To clarify, since this topic seems to really fire people up, I’m not saying that you shouldn’t use the repository pattern. I’m going to clarify why I don’t think under certain situations it’s very useful and other situations that I do find it useful.
This post was spurred on by a blog post and tweet:
The first thing I’ve seen with a repository is exposing IQueryable<T> (or DbSet<T>) from the underlying DbContext in your repository. This serves no purpose. It’s not abstracting anything at all.
What’s even worst is the consumers/callers don’t necessarily know at what point will they actually be retrieving data (doing I/O), unless you’re aware that the underlying IQueryable is coming from Entity Framework., Now when you call a method that materializes your query and actually hits the database (such as ToListAsync()).
Second, to this point is now if you have any type of navigation properties and are accessing IQueryable<T> from repository consumers, you must either eager load (via Include()) or have your consumers do the Include() or not realize all navigation properties are lazy loading.
Again, consumers are now aware of the underlying implementation that is Entity Framework.
To overcome these issues, usually what comes next is avoiding the IQueryable<T> by returning an IEnumerable<T>.
The issue now is since you’re taking away control from the consumer, you must decide what data to Include() and Select() behind query methods.
What this often turns into is a pile of methods with various filtering parameters that could have been much easier expressed via a LINQ expression against the DbSet directly.
So if I don’t generally use the repository pattern, what do I use? Query Objects.
For querying, I’d rather have specialized objects that can return very specific data for the given use case. When implementing in vertical feature slices, as opposed to layers, each query is responsible for how it retrieves data.
The simplest solution is to use the DbContext and query directly.
The primary benefit is query objects only have dependencies that they actually require. Because each query object defines its own dependencies, you can change those dependencies without affecting other query objects.
A simple example of this is if you wanted to migrate from Entity Framework 6 to Entity Framework Core.

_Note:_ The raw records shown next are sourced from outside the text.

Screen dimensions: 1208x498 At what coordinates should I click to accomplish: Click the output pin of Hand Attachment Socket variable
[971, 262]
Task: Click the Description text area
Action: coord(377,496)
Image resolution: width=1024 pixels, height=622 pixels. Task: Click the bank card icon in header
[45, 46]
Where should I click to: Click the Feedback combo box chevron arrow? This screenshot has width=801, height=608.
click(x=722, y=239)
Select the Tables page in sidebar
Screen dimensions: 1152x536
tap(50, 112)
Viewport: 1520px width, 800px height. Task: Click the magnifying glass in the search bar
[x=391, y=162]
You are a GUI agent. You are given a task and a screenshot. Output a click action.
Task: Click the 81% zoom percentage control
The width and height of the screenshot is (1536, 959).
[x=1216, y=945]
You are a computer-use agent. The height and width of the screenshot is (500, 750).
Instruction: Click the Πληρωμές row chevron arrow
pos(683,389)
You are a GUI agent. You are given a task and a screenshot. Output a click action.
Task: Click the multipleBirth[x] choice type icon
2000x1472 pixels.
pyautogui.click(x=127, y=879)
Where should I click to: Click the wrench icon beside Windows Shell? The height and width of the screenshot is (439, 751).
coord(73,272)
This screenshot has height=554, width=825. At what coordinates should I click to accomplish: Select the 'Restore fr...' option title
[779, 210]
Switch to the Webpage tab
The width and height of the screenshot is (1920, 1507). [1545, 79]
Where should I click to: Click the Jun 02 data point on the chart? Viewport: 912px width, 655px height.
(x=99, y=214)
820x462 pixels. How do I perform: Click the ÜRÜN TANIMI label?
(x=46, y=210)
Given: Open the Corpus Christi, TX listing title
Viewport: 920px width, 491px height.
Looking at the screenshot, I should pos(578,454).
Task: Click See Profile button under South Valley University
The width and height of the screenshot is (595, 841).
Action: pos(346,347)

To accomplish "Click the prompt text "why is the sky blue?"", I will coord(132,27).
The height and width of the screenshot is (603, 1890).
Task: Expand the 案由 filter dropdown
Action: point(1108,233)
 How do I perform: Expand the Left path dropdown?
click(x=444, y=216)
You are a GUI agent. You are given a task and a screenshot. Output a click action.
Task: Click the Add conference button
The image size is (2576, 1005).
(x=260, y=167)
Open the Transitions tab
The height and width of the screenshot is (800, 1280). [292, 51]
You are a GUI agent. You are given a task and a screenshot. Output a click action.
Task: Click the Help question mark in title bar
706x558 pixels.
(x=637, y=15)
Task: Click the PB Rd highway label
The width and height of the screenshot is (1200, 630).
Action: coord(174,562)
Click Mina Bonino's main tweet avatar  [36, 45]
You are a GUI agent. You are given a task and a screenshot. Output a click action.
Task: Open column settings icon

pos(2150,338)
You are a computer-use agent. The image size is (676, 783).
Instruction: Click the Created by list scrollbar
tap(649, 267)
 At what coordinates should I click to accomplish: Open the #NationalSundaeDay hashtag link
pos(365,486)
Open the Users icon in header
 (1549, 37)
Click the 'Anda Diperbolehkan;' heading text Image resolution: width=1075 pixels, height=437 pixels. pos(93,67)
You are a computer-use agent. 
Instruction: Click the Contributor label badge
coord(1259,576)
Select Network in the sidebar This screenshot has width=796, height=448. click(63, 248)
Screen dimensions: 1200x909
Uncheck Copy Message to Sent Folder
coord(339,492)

You could migrate one query object at a time to EF Core instead of having to change over an entire repository that is highly coupled.
I can see the argument for using a repository because testing was difficult with EF6. However, with EF Core using the SQLite or the InMemory Provider, testing is incredibly easy.
I’ve written a post on how to use the SQLite provider with an in-memory database.
Testing a Query Object becomes incredibly easy without the need to mock.
Another argument for using the repository pattern is being able to swap out the implementation for a “cached repository”. I do use this pattern but in very select cases. Most times this is across bounded context were cached or stale data is acceptable.
If you decide to swap out the implementation of your repository, which was previously always hitting the database (point of truth) and now is using a cache implementation, how does that affect the callers? How quickly is the data invalidated?
Data can be stale the moment you retrieve it from the database, however adding caching to your repository without your callers knowing it can have a big impact on behavior.
One place I do often use a repository is when accessing an aggregate (in DDD Terms). My repositories often only contain two methods, Get(id) and Save(aggregateRoot).
The reason I do use a repository in this situation is that my repository usually returns an object that encapsulates my EF data model. I want it to fetch the entire object model and construct the aggregate root. The aggregate root does not expose data but only behavior (methods) to change state.